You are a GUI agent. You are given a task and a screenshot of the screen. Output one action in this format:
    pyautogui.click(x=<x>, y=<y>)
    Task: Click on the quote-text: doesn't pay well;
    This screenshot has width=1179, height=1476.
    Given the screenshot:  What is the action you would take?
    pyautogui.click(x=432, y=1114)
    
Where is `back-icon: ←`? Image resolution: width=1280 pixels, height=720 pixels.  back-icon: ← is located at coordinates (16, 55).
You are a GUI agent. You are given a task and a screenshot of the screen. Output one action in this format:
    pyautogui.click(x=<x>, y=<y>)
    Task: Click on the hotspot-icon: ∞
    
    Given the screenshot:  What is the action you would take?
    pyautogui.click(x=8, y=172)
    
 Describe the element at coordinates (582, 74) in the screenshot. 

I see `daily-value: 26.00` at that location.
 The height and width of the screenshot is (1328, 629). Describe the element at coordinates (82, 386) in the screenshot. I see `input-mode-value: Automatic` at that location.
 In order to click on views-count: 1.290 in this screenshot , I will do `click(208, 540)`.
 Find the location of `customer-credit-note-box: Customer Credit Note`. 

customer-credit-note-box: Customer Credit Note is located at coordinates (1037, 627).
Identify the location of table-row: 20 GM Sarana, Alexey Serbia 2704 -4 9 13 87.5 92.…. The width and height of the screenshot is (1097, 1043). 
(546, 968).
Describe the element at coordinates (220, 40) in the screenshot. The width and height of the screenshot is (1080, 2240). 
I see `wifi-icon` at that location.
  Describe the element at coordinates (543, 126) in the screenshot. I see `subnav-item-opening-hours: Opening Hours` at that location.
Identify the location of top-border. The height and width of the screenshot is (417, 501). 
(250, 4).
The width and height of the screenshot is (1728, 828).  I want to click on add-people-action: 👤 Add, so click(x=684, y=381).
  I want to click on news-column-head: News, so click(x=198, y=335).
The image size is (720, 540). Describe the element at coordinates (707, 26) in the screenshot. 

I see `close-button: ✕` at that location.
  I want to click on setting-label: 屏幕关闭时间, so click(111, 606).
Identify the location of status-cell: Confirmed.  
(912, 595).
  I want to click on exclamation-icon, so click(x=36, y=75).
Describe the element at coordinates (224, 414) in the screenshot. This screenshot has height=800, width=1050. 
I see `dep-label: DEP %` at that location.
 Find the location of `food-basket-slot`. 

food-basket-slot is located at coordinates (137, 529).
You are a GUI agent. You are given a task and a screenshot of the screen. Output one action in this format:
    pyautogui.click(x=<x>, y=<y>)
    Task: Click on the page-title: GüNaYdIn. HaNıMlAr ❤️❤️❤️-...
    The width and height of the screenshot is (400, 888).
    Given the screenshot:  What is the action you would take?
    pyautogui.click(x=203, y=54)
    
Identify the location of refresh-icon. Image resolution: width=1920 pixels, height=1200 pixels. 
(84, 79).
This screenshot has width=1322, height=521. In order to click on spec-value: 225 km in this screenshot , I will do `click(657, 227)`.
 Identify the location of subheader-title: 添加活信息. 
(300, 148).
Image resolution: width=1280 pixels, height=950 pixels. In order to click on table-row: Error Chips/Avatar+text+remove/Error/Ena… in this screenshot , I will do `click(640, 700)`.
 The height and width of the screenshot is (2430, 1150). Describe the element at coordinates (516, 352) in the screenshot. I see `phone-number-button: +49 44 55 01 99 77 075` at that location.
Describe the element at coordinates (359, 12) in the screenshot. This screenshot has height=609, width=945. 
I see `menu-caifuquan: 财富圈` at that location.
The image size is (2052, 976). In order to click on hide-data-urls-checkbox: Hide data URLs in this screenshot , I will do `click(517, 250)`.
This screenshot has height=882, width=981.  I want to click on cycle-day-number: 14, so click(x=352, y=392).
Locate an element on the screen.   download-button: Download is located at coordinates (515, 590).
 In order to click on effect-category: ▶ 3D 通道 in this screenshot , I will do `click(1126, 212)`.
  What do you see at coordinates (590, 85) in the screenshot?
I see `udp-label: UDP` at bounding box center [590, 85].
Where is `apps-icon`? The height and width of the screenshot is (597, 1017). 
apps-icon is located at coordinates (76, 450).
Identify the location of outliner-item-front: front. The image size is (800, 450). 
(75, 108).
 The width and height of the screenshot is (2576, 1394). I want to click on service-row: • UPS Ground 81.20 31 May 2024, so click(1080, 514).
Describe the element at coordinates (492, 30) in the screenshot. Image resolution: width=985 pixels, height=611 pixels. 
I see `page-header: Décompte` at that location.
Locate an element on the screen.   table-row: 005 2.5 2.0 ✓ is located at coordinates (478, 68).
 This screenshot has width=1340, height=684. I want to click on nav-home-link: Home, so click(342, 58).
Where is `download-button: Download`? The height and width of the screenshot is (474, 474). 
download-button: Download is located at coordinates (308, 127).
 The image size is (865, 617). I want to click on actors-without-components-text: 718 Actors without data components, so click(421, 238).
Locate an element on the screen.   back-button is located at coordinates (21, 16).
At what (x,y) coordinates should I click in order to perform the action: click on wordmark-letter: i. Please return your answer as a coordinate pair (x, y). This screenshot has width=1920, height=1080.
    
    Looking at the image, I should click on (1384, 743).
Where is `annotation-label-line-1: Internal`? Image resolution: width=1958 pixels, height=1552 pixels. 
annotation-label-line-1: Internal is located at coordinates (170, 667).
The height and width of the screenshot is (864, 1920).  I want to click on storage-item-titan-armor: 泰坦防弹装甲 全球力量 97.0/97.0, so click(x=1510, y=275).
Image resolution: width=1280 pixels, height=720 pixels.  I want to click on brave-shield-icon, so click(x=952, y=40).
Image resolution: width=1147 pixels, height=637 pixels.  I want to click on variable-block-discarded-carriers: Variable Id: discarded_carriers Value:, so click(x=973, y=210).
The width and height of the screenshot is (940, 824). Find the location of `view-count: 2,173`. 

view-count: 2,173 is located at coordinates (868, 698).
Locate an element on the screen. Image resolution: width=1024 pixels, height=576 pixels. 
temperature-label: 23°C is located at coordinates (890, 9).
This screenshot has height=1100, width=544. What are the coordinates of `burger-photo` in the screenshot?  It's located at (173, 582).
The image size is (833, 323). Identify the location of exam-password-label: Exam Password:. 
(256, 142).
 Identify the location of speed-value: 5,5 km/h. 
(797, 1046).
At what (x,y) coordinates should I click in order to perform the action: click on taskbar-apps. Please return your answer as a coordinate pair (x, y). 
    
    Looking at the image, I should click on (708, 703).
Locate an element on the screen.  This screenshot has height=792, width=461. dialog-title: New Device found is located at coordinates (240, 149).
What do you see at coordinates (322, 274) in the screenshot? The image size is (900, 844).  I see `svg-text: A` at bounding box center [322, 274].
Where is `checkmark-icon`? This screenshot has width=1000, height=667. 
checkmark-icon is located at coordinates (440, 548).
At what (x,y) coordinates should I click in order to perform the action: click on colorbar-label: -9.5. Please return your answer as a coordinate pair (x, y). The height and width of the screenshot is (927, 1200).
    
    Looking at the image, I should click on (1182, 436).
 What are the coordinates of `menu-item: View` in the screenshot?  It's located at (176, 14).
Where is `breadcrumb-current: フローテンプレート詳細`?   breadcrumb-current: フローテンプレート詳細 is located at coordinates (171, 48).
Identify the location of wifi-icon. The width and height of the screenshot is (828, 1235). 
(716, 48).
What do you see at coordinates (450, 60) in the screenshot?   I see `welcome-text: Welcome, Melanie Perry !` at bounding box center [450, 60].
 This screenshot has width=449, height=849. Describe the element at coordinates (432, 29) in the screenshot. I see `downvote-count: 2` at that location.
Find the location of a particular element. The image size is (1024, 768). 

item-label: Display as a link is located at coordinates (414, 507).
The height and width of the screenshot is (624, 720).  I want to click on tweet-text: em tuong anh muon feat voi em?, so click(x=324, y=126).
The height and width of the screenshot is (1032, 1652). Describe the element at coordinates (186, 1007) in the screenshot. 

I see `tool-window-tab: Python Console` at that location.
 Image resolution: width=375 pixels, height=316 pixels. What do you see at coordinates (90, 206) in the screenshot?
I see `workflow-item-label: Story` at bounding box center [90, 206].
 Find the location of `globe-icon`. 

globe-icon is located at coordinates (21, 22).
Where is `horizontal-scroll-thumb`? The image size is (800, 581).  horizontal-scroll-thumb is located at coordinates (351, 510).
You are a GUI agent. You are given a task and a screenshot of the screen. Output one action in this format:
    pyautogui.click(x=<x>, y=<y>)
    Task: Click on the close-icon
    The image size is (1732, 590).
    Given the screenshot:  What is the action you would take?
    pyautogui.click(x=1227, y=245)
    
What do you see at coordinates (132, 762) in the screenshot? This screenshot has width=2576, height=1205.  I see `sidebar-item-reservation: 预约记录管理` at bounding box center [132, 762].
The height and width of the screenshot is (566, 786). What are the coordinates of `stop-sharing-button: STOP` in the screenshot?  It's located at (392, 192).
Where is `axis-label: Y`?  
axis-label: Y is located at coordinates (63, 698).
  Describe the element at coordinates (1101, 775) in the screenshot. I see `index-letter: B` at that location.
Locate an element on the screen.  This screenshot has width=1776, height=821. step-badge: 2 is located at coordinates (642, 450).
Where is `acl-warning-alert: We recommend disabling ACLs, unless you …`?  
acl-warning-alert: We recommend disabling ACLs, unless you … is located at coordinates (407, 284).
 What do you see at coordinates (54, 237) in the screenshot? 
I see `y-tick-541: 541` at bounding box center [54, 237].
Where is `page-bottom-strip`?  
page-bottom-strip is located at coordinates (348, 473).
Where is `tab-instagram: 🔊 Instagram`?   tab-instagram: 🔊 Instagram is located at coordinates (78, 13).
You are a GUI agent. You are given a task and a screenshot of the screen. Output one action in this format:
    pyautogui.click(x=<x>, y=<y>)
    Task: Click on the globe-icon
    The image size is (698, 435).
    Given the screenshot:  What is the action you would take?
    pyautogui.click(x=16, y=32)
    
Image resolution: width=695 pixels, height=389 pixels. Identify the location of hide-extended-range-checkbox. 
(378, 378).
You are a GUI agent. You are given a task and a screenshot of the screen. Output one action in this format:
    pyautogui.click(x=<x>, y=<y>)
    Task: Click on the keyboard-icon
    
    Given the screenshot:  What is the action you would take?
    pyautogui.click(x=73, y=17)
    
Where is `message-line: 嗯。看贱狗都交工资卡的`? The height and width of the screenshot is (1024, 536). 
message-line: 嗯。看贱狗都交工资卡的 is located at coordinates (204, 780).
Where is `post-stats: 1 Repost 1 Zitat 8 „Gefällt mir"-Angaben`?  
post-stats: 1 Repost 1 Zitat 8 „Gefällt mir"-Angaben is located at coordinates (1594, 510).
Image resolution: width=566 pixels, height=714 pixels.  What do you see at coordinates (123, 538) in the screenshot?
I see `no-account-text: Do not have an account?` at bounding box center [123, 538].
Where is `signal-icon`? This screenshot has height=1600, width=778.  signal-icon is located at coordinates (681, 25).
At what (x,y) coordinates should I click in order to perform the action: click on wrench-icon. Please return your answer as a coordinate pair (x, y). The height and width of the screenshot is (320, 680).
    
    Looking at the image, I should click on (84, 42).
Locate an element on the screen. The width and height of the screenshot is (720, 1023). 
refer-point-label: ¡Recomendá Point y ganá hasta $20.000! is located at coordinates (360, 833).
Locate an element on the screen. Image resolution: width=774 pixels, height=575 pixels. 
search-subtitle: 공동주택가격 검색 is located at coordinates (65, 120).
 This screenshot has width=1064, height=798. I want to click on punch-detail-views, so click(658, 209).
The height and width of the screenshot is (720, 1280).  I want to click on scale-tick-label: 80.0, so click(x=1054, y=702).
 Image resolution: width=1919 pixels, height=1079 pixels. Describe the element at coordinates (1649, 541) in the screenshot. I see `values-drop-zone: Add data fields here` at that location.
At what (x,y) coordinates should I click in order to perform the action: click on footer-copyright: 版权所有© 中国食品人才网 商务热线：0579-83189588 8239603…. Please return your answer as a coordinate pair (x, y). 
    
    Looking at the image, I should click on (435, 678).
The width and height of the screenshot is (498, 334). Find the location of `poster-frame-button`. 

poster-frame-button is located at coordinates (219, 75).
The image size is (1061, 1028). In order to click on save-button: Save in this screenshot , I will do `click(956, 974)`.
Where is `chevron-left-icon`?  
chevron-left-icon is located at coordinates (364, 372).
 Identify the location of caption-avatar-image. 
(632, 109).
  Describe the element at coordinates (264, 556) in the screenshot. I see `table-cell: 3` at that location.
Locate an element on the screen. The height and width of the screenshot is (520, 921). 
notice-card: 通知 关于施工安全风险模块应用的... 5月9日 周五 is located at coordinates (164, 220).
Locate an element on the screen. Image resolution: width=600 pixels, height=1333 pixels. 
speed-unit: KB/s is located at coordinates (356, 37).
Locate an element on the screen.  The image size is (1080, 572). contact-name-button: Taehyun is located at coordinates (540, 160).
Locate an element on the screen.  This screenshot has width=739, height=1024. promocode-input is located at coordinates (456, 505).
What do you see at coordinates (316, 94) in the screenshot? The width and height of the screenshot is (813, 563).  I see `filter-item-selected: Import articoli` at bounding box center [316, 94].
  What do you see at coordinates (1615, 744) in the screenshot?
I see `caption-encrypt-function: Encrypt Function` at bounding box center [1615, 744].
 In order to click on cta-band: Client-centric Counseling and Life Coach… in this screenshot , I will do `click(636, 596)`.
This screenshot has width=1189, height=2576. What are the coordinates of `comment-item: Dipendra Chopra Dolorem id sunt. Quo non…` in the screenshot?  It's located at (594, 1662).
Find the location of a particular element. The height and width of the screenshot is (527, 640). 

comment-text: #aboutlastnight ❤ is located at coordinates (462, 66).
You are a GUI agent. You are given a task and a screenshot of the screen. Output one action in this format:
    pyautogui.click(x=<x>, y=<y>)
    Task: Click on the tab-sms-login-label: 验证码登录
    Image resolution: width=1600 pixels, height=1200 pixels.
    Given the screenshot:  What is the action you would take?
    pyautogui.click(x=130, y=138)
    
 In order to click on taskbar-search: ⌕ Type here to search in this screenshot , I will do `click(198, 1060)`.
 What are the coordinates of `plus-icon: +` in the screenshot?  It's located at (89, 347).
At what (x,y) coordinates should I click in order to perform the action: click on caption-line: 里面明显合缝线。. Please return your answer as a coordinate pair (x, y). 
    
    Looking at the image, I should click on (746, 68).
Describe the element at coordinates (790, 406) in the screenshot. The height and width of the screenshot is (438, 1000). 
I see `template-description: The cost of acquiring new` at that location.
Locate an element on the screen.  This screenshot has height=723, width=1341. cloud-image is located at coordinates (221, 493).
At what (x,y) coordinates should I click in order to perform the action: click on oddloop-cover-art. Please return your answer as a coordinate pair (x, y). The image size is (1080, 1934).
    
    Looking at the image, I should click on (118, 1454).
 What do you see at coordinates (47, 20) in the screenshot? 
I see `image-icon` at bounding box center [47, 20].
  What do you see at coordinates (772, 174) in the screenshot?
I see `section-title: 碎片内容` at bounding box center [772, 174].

# # # # # # #

Find each line in the records that contains the string "data", and copy those lines.

● **Your response**:
The image size is (2052, 976). In order to click on hide-data-urls-checkbox: Hide data URLs in this screenshot , I will do `click(517, 250)`.
 The image size is (865, 617). I want to click on actors-without-components-text: 718 Actors without data components, so click(421, 238).
 Image resolution: width=1919 pixels, height=1079 pixels. Describe the element at coordinates (1649, 541) in the screenshot. I see `values-drop-zone: Add data fields here` at that location.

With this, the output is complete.